# Fuji SL-1



## Used2Run (Sep 5, 2012)

I just bought a 2007 SL-1 frame and can't find the BB width. Does anybody know what size BB I need for it? I have an english threaded and BB30.

I'm excited for this bike. It looks sharp and I'm getting new training wheels with it. I just have to move the components from my old and now destroyed frame over.
View attachment 282690


----------



## derrgti (Nov 22, 2008)

*BB width.*

just happen to have mine with me today from riding this morning...
68mm.

what size is yours sm/md? looks the same as mine, what are you building it up with? 
these build into a nice lightweight bike.. nice ride as well.


----------



## Used2Run (Sep 5, 2012)

Thank you for that. I thought it was 68 mm but I just needed to be sure so that I have the right BB. It's english threaded, correct?

It will get Ultegra shifters and FD then Dura Ace RD and crank. I'm getting some new Mercury Cycling alloy training wheels to go with it. For race day I have some Mavic Cosmic Carbone SL's that came with my Plasma. Check out Mercury Cycling though. They make some nice wheelsets and I've been considering scalping the Mavic's so I can put that money towards getting a set of these.
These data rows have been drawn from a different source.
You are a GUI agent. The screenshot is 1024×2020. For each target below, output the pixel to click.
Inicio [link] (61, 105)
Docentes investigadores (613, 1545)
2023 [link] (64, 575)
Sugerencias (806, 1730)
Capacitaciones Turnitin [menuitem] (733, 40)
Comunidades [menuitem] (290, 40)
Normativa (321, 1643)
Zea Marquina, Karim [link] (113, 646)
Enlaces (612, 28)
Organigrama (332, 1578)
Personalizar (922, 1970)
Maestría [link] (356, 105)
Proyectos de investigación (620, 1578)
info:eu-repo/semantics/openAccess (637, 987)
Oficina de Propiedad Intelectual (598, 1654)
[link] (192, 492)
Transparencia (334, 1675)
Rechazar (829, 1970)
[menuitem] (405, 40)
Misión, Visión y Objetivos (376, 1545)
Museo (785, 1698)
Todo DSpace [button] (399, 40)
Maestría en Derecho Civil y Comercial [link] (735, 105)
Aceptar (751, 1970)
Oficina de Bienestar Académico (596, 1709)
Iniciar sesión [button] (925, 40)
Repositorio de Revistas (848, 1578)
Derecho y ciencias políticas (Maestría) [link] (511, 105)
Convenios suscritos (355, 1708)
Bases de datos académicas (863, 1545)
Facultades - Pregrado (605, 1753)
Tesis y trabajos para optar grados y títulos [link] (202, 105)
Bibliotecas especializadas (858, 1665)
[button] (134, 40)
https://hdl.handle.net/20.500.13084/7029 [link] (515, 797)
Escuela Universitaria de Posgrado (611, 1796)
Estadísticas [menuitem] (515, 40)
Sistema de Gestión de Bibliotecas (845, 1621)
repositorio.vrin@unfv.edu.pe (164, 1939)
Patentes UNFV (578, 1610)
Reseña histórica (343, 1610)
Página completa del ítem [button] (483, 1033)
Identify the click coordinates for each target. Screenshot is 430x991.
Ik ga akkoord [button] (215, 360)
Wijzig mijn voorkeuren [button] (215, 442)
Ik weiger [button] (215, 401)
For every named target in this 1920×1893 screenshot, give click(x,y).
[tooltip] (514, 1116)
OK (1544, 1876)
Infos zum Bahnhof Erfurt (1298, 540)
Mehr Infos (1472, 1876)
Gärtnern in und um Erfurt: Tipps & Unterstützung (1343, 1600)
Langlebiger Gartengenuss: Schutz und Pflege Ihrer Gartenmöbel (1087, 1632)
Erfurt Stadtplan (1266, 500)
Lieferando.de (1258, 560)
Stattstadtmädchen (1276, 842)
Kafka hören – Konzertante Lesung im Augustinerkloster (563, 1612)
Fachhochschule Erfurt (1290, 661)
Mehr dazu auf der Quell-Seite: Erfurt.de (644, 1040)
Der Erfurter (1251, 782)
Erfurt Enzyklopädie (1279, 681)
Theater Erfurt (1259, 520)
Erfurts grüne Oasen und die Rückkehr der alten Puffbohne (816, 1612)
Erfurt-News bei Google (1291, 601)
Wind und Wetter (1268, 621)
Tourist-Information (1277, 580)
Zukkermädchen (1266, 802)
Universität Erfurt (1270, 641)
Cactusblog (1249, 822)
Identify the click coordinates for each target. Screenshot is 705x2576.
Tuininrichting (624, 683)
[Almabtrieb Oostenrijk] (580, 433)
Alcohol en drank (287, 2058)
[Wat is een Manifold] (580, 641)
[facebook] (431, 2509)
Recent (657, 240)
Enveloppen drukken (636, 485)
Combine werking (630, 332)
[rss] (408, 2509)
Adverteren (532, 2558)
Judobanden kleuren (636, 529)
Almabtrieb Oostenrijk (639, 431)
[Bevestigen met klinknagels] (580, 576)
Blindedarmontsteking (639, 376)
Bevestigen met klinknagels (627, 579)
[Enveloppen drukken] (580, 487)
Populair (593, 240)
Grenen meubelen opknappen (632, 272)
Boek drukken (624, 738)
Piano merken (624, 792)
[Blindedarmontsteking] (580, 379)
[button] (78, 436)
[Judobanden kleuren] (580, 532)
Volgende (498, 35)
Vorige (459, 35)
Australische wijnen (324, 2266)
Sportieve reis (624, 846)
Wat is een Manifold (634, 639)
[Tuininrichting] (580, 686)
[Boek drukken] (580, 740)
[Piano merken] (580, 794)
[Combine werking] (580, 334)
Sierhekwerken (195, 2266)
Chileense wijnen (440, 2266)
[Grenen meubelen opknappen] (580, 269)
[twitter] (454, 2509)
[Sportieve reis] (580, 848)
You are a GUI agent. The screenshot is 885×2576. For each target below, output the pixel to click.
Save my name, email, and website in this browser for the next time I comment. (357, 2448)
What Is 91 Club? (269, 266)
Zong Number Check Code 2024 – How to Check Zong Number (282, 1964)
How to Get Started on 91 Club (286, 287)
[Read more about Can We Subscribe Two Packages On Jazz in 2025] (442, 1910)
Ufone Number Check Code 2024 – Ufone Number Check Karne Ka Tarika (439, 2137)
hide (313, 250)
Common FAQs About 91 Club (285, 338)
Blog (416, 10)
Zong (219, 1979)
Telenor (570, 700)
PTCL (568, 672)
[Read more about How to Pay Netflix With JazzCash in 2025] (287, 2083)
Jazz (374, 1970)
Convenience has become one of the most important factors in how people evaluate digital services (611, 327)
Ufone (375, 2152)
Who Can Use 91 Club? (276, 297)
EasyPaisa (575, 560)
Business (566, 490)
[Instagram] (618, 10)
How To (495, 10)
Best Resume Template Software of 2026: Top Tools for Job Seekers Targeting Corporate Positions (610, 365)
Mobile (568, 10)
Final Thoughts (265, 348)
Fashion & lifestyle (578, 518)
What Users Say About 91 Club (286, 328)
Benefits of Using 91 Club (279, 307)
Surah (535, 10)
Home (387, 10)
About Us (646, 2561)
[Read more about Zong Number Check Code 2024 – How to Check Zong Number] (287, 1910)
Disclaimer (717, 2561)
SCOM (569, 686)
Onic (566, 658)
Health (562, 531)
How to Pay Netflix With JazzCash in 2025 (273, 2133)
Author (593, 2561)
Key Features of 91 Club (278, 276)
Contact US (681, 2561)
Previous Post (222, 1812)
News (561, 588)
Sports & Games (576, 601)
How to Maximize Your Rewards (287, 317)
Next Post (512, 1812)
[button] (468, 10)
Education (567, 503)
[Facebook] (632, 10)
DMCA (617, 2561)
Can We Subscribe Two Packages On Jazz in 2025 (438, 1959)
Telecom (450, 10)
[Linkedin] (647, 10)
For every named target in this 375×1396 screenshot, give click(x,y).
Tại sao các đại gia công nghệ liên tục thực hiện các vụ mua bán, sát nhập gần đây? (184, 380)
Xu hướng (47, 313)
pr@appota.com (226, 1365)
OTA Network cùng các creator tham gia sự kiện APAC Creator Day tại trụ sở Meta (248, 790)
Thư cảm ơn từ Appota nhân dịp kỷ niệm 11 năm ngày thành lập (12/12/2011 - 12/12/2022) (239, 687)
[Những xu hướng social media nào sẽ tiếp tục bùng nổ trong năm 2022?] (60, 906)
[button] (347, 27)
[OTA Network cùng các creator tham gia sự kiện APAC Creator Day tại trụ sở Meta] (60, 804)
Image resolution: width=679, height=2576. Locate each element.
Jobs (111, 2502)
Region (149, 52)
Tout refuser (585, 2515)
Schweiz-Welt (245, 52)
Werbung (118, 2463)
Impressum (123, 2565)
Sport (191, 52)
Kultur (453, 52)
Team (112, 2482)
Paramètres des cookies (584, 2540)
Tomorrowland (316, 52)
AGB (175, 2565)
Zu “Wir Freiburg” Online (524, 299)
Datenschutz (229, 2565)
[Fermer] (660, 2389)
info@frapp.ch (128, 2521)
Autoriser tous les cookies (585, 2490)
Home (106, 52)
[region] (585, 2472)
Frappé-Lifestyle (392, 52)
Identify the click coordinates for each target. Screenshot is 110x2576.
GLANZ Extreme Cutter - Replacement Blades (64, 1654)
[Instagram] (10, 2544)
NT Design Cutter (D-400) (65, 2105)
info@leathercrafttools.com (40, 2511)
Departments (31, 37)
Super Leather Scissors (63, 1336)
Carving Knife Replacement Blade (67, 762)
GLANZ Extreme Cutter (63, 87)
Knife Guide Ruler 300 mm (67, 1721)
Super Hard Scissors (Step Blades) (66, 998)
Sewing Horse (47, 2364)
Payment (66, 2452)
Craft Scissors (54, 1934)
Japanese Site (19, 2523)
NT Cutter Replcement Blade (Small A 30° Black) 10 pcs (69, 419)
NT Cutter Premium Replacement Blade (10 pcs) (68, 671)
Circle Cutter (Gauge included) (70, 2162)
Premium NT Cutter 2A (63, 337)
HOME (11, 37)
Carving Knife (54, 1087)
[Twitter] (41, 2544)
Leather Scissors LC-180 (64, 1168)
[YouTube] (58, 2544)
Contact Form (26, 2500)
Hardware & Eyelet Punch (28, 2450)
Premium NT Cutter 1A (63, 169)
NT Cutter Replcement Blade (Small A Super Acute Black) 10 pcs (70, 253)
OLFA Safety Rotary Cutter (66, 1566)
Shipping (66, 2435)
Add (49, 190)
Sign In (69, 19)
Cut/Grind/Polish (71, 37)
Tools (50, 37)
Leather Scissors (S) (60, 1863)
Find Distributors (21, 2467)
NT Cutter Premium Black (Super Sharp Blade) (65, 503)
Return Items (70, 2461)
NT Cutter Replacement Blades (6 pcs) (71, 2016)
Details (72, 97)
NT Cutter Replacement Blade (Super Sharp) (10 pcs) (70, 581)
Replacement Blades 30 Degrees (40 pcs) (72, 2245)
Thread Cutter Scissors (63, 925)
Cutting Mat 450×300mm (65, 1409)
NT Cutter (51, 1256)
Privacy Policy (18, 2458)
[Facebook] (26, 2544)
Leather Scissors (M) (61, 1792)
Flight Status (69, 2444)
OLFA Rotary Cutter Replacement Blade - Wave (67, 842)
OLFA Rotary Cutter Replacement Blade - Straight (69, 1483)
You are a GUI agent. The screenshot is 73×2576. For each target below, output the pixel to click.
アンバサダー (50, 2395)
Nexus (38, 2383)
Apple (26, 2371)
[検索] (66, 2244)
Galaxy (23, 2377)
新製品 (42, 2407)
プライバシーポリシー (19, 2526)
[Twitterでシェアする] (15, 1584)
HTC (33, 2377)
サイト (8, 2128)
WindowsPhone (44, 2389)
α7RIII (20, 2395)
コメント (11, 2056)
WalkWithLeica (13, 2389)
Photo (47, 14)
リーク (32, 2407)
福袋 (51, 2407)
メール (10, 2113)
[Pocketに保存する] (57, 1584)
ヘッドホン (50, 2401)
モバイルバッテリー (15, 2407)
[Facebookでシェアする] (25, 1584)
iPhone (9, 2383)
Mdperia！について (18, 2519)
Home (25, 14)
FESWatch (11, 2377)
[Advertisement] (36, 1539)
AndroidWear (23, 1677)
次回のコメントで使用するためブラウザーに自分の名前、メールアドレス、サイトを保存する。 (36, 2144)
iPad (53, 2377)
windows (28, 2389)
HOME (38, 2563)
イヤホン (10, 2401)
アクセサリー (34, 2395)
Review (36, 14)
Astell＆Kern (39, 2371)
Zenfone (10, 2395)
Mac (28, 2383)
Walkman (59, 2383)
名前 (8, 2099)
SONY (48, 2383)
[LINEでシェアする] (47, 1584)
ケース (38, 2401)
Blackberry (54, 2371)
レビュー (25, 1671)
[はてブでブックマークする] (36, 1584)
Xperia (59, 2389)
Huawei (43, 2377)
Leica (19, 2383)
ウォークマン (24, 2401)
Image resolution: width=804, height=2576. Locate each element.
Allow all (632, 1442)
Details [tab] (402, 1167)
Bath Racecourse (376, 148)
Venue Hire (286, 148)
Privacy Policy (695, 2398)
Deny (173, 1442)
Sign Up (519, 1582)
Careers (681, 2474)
Some of the guys around here ride those and I tried them out. They're pretty nice.


Is the ride very harsh on the Fuji? Some things I've read have said that it is. I'm considering trying to flip it because I got it really cheap but I'm leaning towards building it up this weekend. I should get it in tomorrow...


----------



## derrgti (Nov 22, 2008)

No problem, and yes english treaded.. 

that should make a nice build, ive got mine built with Full Dura Ace 7800 groupo and American Classic Sprint 350s, I have a set of Reynolds carbon clinchers but i took them off.. to affraid of destroying them and I prefer the aluminum brake track.
I have looked at the Mecury wheels before, they are nice.. a good alternative to some of the higher priced wheels in the market for sure.

my two other bike are Ti and Steel so yes this on is stiff compared.. but not quit as harsh as aluminum, but in turn it is a very responsive frame.. with the Carbon wheels the ride was somewhat smoother, then the AM Classics.. the only real comparison I can give for a carbon road frame is the old Trek 5500 OCLV, it's stiffer than that but more lively feeling which I like.
I would deff suggest riding it and giving it a try unless you just have other bikes and dont think you will ride it.. I got mine on the cheap to from a buddy and just threw it togther with extra parts, but now i ride it probably 90% of the time..
there is a post further down the page that has a pic on mine posted in.. 



Used2Run said:


> Thank you for that. I thought it was 68 mm but I just needed to be sure so that I have the right BB. It's english threaded, correct?
> 
> It will get Ultegra shifters and FD then Dura Ace RD and crank. I'm getting some new Mercury Cycling alloy training wheels to go with it. For race day I have some Mavic Cosmic Carbone SL's that came with my Plasma. Check out Mercury Cycling though. They make some nice wheelsets and I've been considering scalping the Mavic's so I can put that money towards getting a set of these. Some of the guys around here ride those and I tried them out. They're pretty nice.
> 
> ...


----------



## Used2Run (Sep 5, 2012)

Your bikes looks pretty nice. I'm most likely going to build this up. There is a chance I'm getting a frame for free, and if I do, this may sit in the closet until I accumulate enough parts to build it up. Until then, I think I'm going to ride it for a few weeks and give it a good evaluation before I make an rash decisions and decide to sell it. I could definitely get more money for it than I spent for it though.

As far as wheels go, I really think carbon wheels ride nice. My Mavics were amazing over the weekend when I ran them on my aluminum cross bike in a road race. Like you, I don't want to wear them out though so they'll sit on my TT bike when I'm not racing.


----------